Concorès le 11 juin 1959

Ma chère petite Suzanne
Vous allez être bien stupéfaite en recevant ma lettre de Concorès, car, comme vous le savez, je n’ai pas l’habitude de prendre mes vacances au mois de juin. Je suis cependant ici depuis une dizaine de jours. Que s’est-il donc passé ?
Eh bien voici : fin mars, en rentrant chez moi le soir vers 11h30, j’ai été victime d’une attaque nocturne par plusieurs individus (probablement des fellaga) qui me frappèrent sauvagement à coups de pied et de poing et me dévalisèrent. Vous voyez que Paris n’est pas sûr, car ces petits évènements y deviennent malheureusement fréquents.
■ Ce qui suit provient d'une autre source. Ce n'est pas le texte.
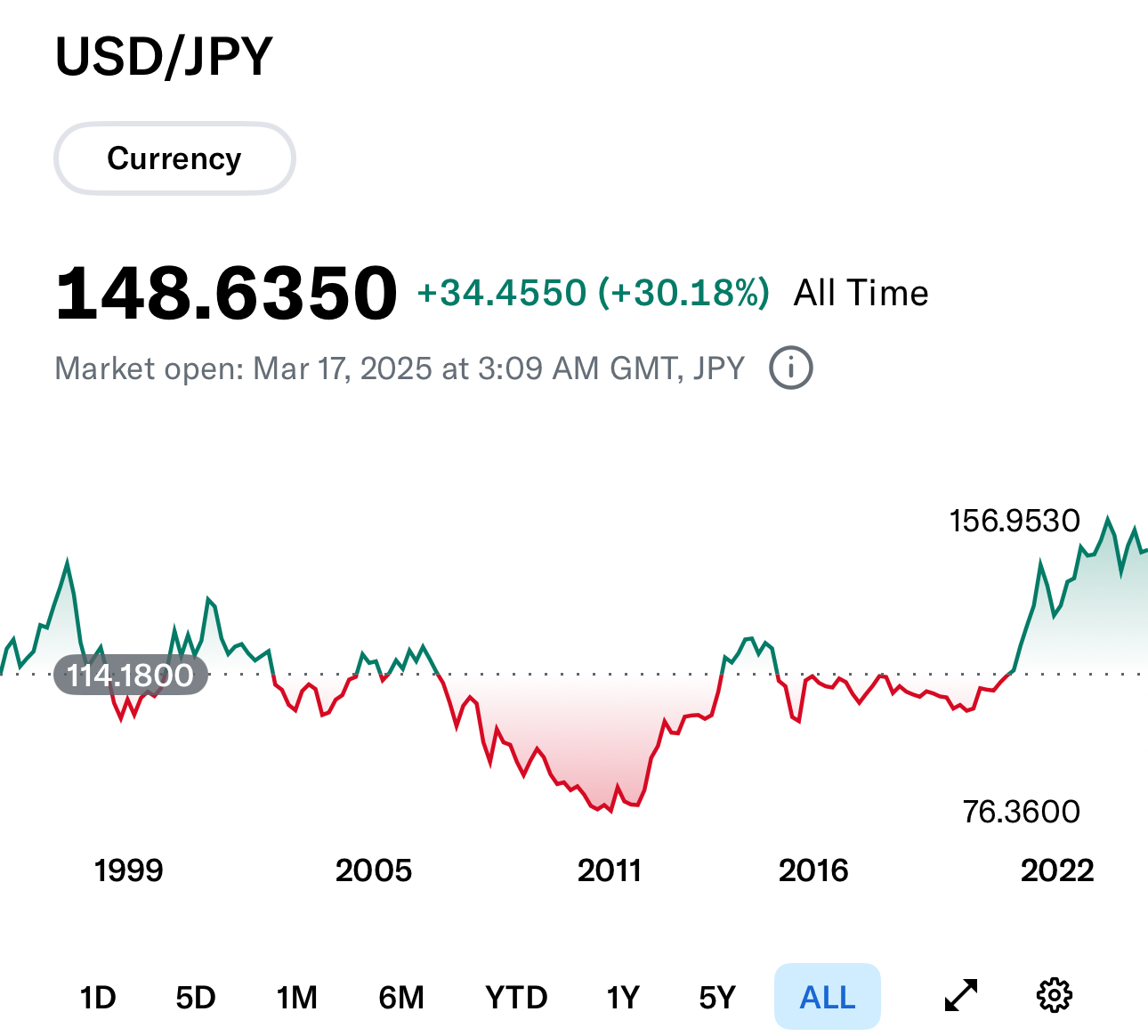The width and height of the screenshot is (1148, 1036).
Task: Select the ALL time range
Action: [828, 998]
Mais ce qui fut le pire pour moi, car les conséquences se prolongèrent et durent encore, c’est que pour mieux me neutraliser, ces individus me firent une passe de judo, en me tordant le bras en arrière. Il s’en est suivi une violente crise de névrite qui me fit horriblement souffrir de l’épaule à la nuque, au point que pendant des semaines je n’ai pas pu fermer l’œil. J’étais et suis encore terriblement fatigué, ayant par surcroit perdu tout appétit.
Je me suis fait soigner par un spécialiste de physico-thérapie, qui au cours d’une quinzaine de séances m’administra des rayons ultra-violets, des ondes courtes à 3 000 volts et diverses autres manipulations. Ensuite, je suis passé entre les mains d’un masseur-magnétiseur. Bref, avril et mai furent pour moi deux mois de traitement assez rude qui m’ont plutôt démoli.
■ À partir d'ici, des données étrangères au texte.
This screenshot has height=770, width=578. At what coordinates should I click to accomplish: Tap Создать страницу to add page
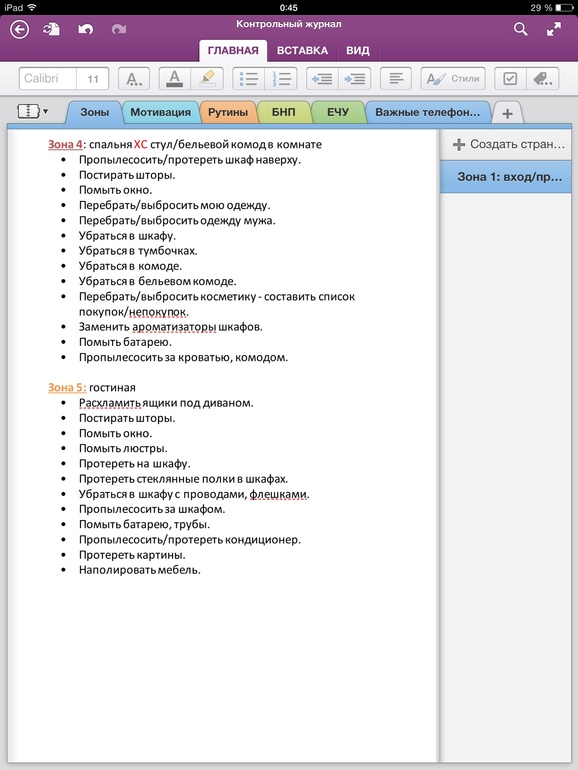[x=508, y=144]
On a donc estimé à la Chambre Syndicale qu’il valait mieux que je prenne mes vacances maintenant pour me rétablir dans le calme de la campagne et essayer de reconquérir le sommeil et l’appétit.
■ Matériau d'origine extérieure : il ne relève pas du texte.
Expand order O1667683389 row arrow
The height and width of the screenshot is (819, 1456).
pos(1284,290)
Voilà, chère Suzanne, pourquoi je vous écris de mon petit village. Et dire que pour me racheter un peu de mes précédents retards, je voulais répondre tout de suite à votre dernière lettre, celle du 31 mars. Mais vraiment je n’étais pas en état d’écrire et voilà comment une fois de plus mes bonnes intentions furent battues en brèche par les circonstances. Je suis sûr qu’à celles-ci vous ajouterez de vous-même le qualificatif d’ « atténuantes ».
J’espère que durant cette même période où je me trouvais si handicapé, votre existence a été sans accroc et que votre santé ainsi que celle de votre maman, demeure excellente.
Est-ce que vous êtes toujours le secrétaire de « Monsieur Biscuit » ? Si vous étiez libre et bien qu’il ne fasse pas très chaud ici en ce moment, je vous inviterais bien vivement à venir passer une douzaine de jours à Concorès. Cela vous reposerait aussi. Mais dans cette période de l’année, cela ne vous sera peut-être pas possible. J’ai naturellement Kiki avec moi ; il est devenu mon garde-malade.
Si vous pouvez venir, je vous enverrai bien entendu les frais de votre voyage. Si vous ne pouvez pas, je tâcherai de vous inviter à Paris, à l’automne, ce qui évidemment serait pour vous un séjour un peu plus rempli d’agréments.
Je m’aperçois que je n’ai fait que parler de moi. Alors, à votre tour, quand vous m’écrirez, chère Suzanne, parlez-moi longuement de vous. Et en attendant de vous lire, je vous embrasse de tout mon cœur.